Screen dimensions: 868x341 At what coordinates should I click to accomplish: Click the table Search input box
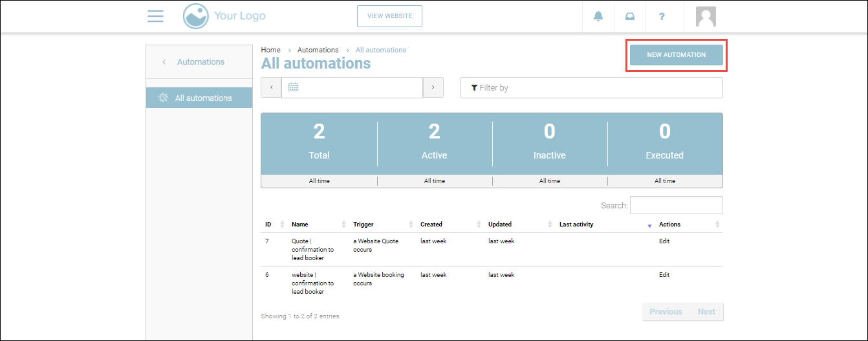point(676,205)
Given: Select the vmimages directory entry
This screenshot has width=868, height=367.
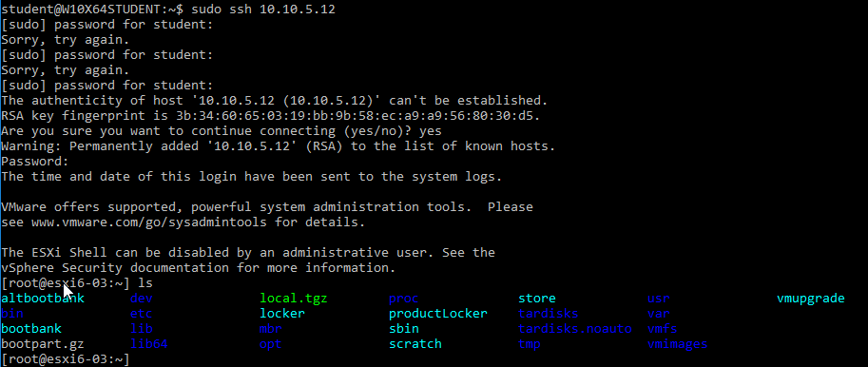Looking at the screenshot, I should (x=677, y=344).
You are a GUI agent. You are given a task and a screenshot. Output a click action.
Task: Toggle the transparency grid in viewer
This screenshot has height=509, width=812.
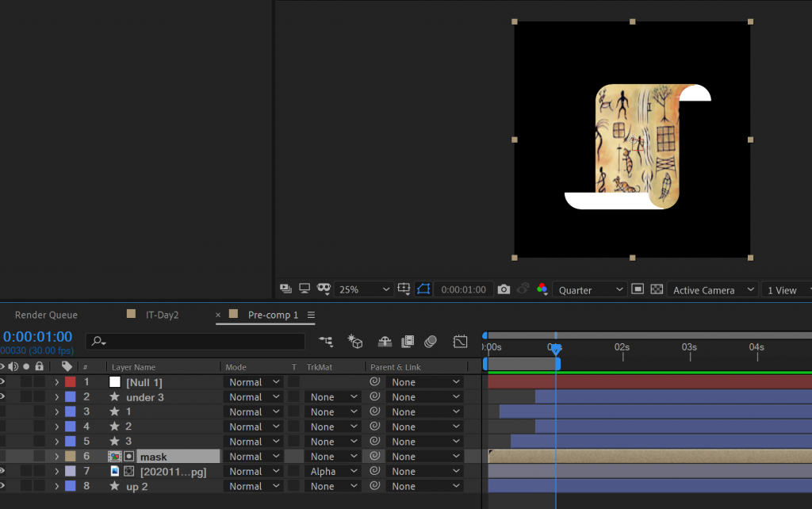coord(657,289)
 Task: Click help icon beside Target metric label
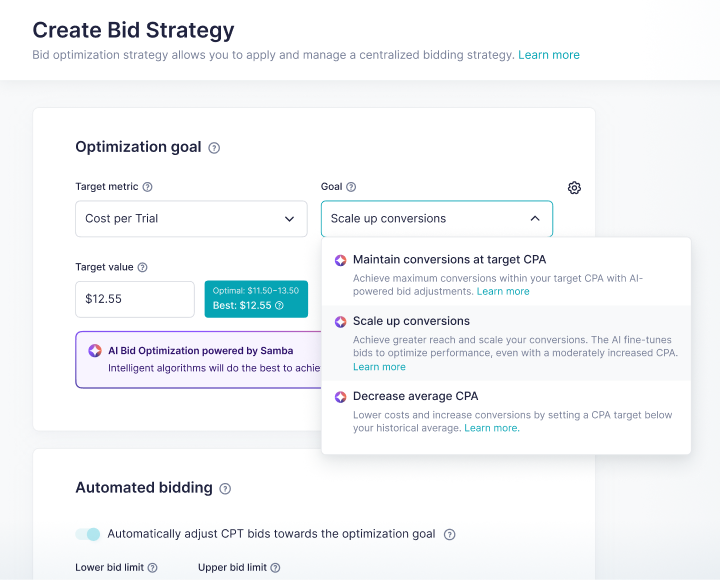[x=148, y=187]
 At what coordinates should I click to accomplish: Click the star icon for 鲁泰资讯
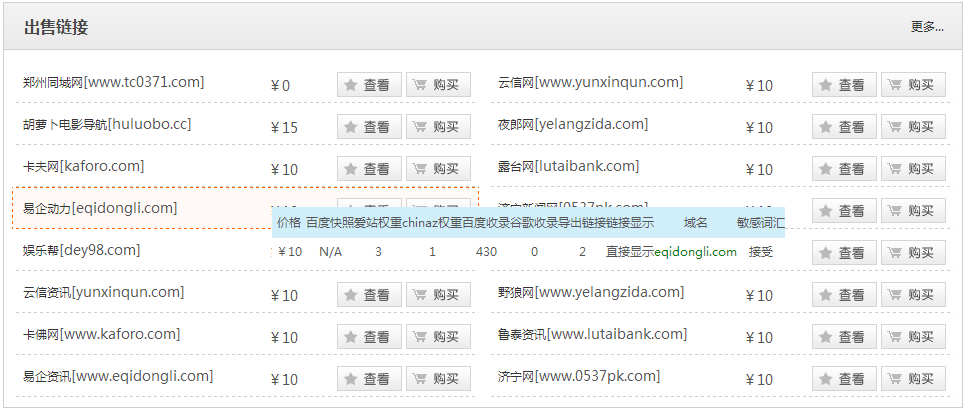click(826, 337)
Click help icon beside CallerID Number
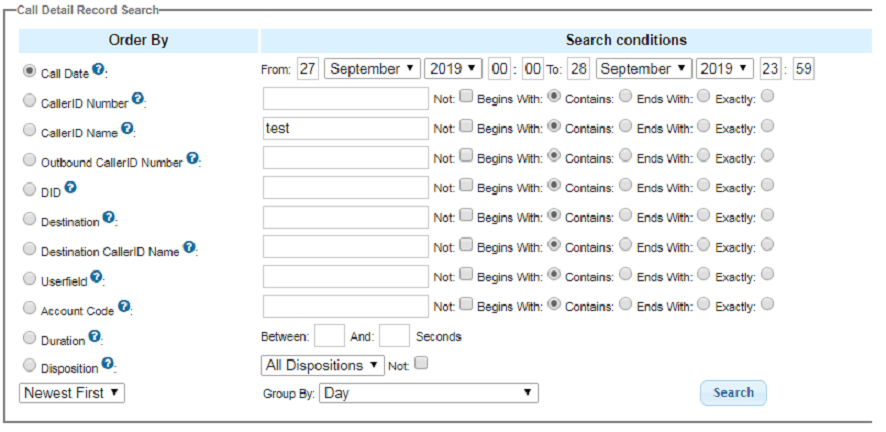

====================

WHAT THE TASK ASKS =
Recast the listing above as a JSON list of strings, one string per line. Skip blank lines and leave the pictures out.

RIGHT ANSWER =
[
  "Screen dimensions: 868x341 At what coordinates should I click to accomplish: Click the table Search input box",
  "point(676,205)",
  "Given: Select the vmimages directory entry",
  "This screenshot has width=868, height=367.",
  "Looking at the screenshot, I should (x=677, y=344).",
  "You are a GUI agent. You are given a task and a screenshot. Output a click action.",
  "Task: Toggle the transparency grid in viewer",
  "This screenshot has height=509, width=812.",
  "coord(657,289)",
  " Task: Click help icon beside Target metric label",
  "[x=148, y=187]",
  " At what coordinates should I click to accomplish: Click the star icon for 鲁泰资讯",
  "click(826, 337)",
  "Click help icon beside CallerID Number"
]